Below are the entries. Set down exactly the line containing "1400x500 pixels." and each line after it.

──────────

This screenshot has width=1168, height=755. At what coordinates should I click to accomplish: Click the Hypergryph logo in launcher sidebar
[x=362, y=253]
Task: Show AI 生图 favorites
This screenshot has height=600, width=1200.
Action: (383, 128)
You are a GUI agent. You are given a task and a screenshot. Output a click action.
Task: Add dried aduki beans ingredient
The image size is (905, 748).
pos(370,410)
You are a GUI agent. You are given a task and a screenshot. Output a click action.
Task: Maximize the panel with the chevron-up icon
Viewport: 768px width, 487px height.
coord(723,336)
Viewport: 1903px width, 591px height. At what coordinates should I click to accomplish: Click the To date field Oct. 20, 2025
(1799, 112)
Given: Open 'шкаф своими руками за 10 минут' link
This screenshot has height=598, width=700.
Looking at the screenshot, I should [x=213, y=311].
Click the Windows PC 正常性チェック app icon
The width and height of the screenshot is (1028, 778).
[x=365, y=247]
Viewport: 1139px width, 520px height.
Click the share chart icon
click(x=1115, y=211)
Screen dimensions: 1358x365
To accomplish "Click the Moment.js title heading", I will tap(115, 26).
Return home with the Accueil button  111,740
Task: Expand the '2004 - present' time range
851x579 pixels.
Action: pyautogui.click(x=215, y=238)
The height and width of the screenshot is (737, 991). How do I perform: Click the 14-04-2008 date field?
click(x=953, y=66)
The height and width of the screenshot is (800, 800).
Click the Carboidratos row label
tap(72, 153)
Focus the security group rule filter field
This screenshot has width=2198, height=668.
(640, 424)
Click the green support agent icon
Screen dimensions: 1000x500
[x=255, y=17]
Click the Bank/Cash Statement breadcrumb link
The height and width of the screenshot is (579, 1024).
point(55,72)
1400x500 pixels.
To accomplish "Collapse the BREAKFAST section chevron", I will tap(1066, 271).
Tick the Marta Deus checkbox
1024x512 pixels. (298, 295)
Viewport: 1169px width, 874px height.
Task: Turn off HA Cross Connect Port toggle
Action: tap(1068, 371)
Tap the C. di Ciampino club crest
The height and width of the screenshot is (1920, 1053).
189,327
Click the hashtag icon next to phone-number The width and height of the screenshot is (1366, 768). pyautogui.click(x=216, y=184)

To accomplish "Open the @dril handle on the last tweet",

──────────

#### Exercise solution:
1400x500 pixels.
To accomplish "Collapse the BREAKFAST section chevron", I will tap(1066, 271).
Tick the Marta Deus checkbox
1024x512 pixels. (298, 295)
Viewport: 1169px width, 874px height.
Task: Turn off HA Cross Connect Port toggle
Action: tap(1068, 371)
Tap the C. di Ciampino club crest
The height and width of the screenshot is (1920, 1053).
189,327
Click the hashtag icon next to phone-number The width and height of the screenshot is (1366, 768). pyautogui.click(x=216, y=184)

To accomplish "Open the @dril handle on the last tweet",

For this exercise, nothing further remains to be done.